It’s All About Trust

Photo from the Office of Vocations: Pikes Peak Discernment Retreat

I’m using only personal and anecdotal evidence here, but I daresay that vocational discernment is difficult for many people not because they don’t trust God, but because they don’t have a clear sense of what God wants for them to do. Their interior experience and prayer then goes something like this: “God, I’ll do whatever you want me to do – but you have to tell me what that is!” And of course, that begins the real work of discernment: to identify God’s call in the context of one’s life, to separate the signal from the noise, to recognize the will of God in the way that God communicates it to us. 

Still, the ambiguity and uncertainty that comes with any major discernment can seem like a “design flaw.” If God wants us to do His will, then why doesn’t He make it obvious for us? If it’s so important to answer God’s call, why doesn’t God make it clearer?

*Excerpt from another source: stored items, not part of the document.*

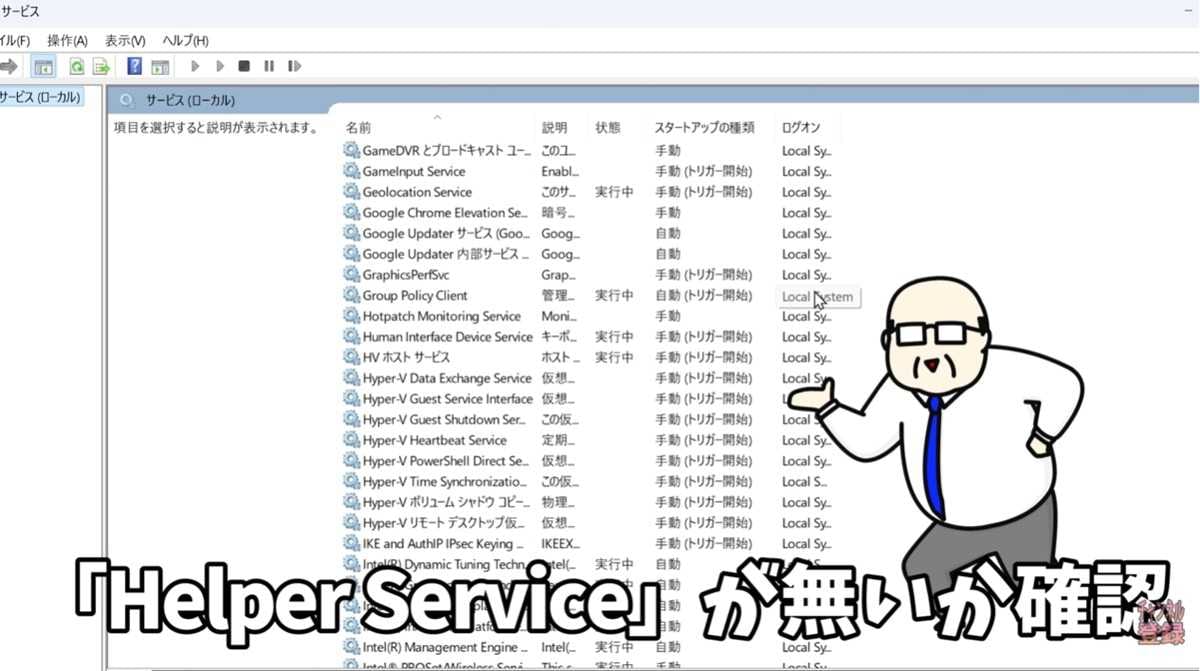Open MMC help with the question mark icon
Image resolution: width=1200 pixels, height=671 pixels.
click(133, 66)
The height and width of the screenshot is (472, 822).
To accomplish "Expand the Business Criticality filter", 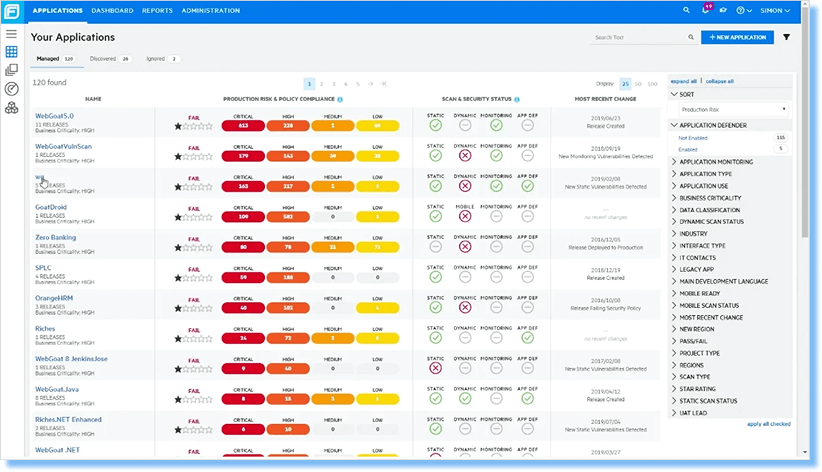I will (710, 198).
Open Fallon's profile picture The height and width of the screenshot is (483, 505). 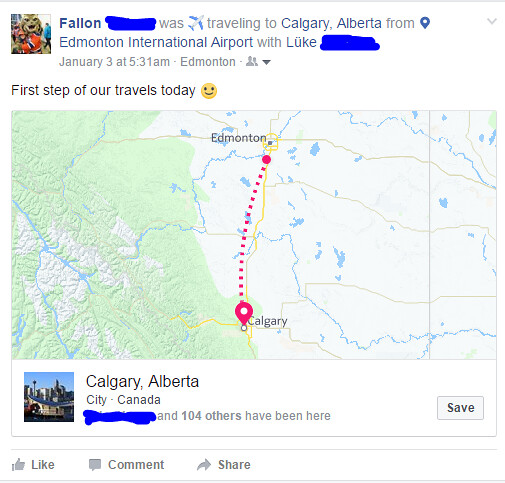[31, 34]
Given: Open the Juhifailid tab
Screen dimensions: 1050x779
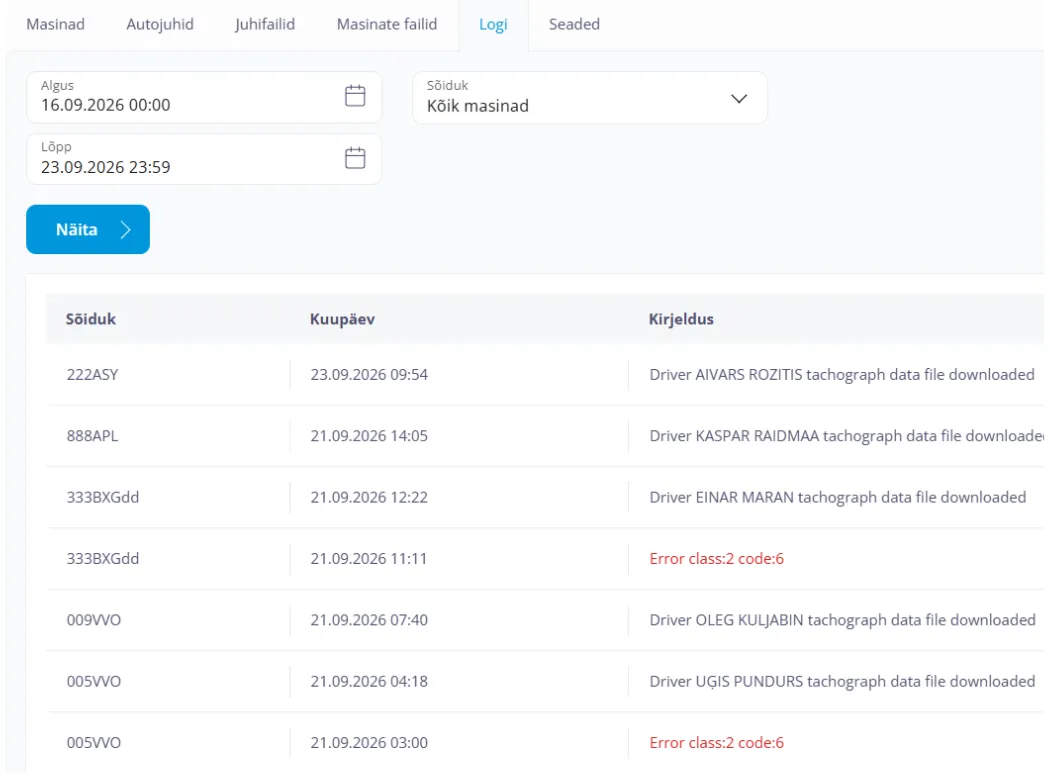Looking at the screenshot, I should click(x=265, y=24).
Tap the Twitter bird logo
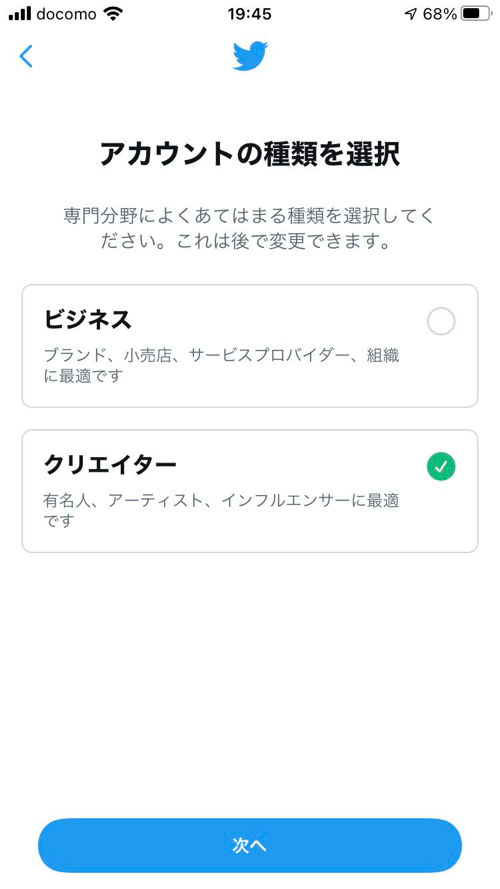This screenshot has height=889, width=500. tap(250, 56)
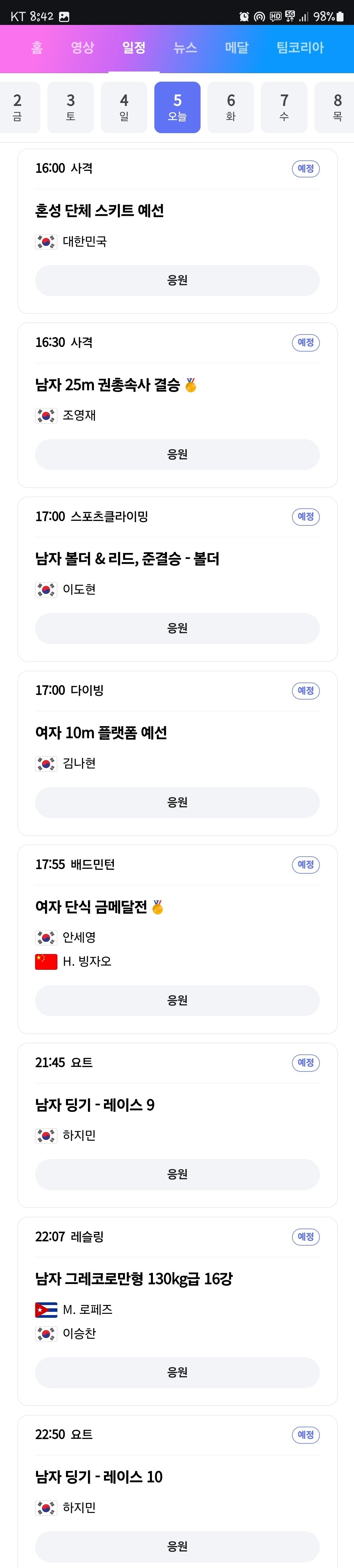The image size is (354, 1568).
Task: Tap the gallery image icon in status bar
Action: coord(64,16)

I think a big part of the answer is that God “optimizes” human life in such a way as maximizes our trust in Him. God wills that we trust Him and hope in Him, but as St. Paul says, “hope that sees for itself is not hope. For who hopes for what one sees?” And so not only clear signs and calls but also periods of uncertainty are the means that God’s providence uses to evoke in us the greatest possible faith in God. 

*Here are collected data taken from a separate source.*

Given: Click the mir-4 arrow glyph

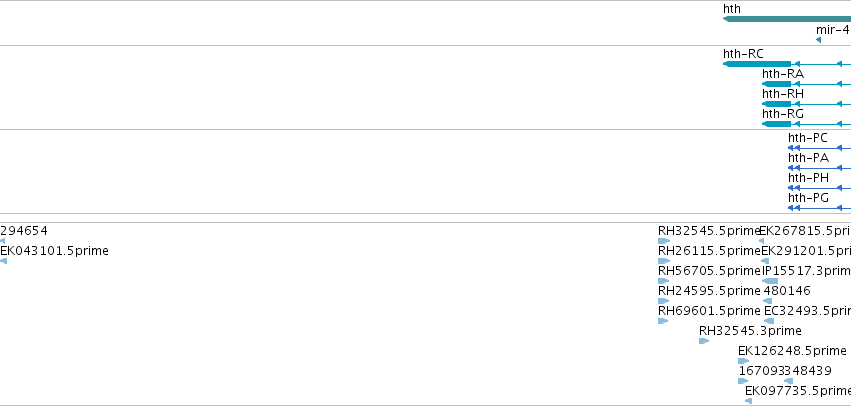Looking at the screenshot, I should tap(818, 40).
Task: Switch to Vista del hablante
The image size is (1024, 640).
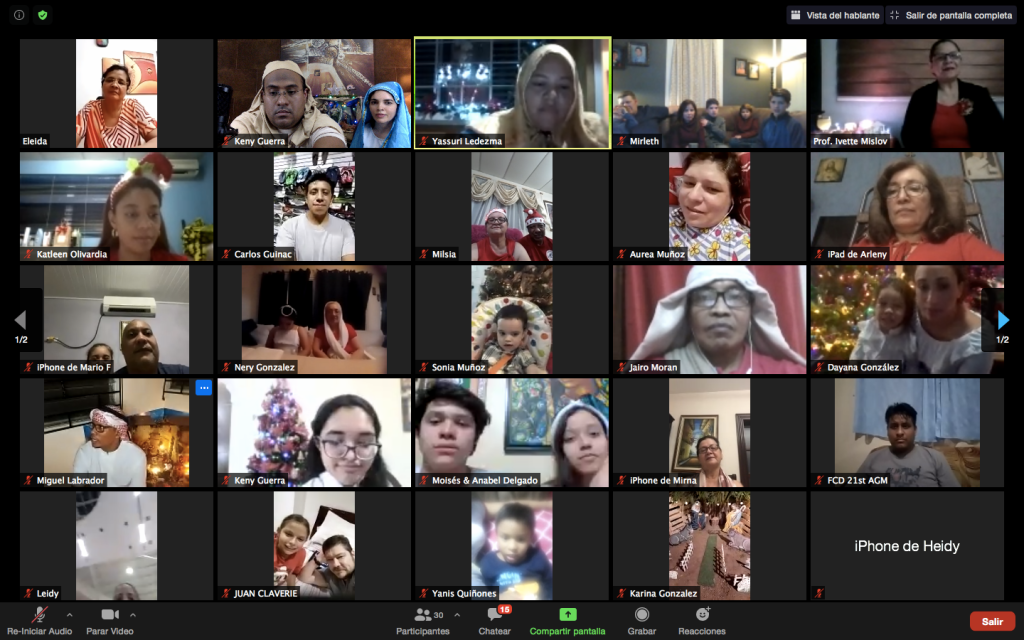Action: (834, 15)
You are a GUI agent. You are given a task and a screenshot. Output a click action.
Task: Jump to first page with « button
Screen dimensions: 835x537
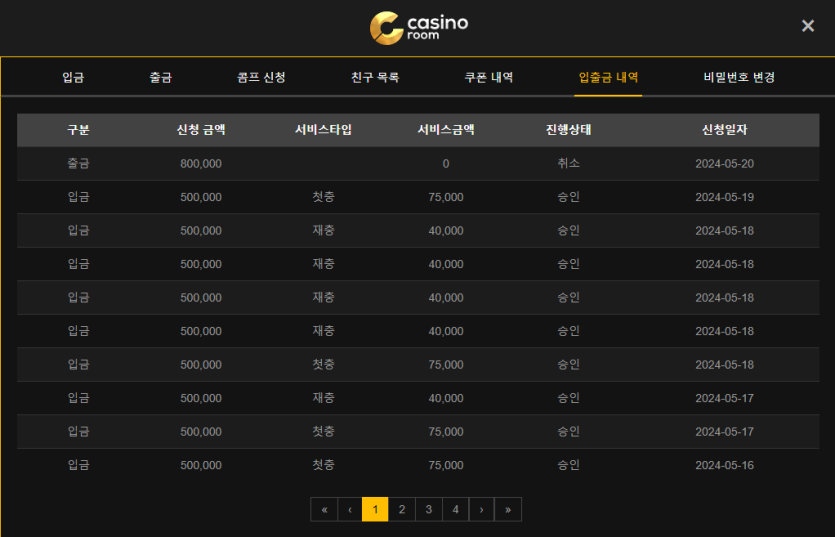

In the Bible, the most impressive thing that a human being can do is trust in God – and the less certain a person is, the more impressive their trust. God does amazing things, but often there’s somehow a “prerequisite” for that action – someone has to trust God enough to cooperate with Him, and usually that trust looks reckless and foolish at the time. It’s easy to multiply examples of this: Abraham trusts God and goes out from his homeland, and again when he is willing to sacrifice Isaac; only then does God make Abraham the father of many nations. Moses trusts God enough to defy Pharaoh and demand the freedom of Israel; only then does God send the plagues and parts the Red Sea and lead Israel out from Egypt. Gideon trusts God enough to send nearly all of his army away before attacking the Midianites; only then does God rout the enemy for them. Job trusts God in the throes of his suffering; only then does God bless him far more than he was before his trials. Mary trusts God at the Annunciation, only then does God make her His mother. Greatest of all, Jesus trusts his Father on the cross, commending his spirit into his hands; only then does God raise him from the dead. 

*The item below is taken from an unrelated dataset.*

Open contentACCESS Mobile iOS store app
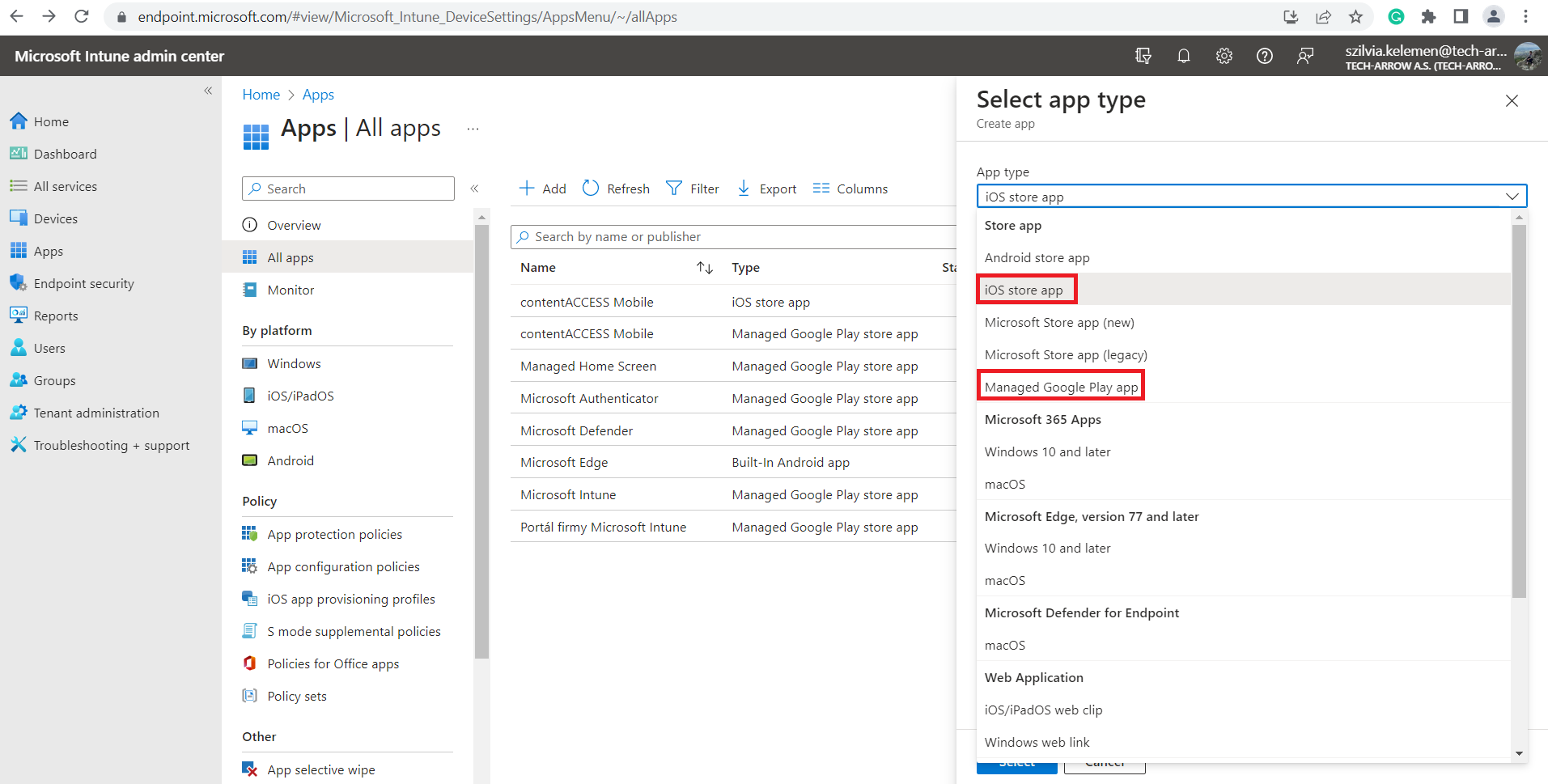 587,302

Biblical heroes you and I are not, but I daresay the most impressive thing that we can do as human beings is also to trust in God. For us, discerning a vocation is not (I hope!) so dramatic as these Biblical examples – but does demand that we really trust God! And the pattern in the Bible is so clear that we ought to have faith in it too: God vindicates and does amazing things for and through those who trust Him.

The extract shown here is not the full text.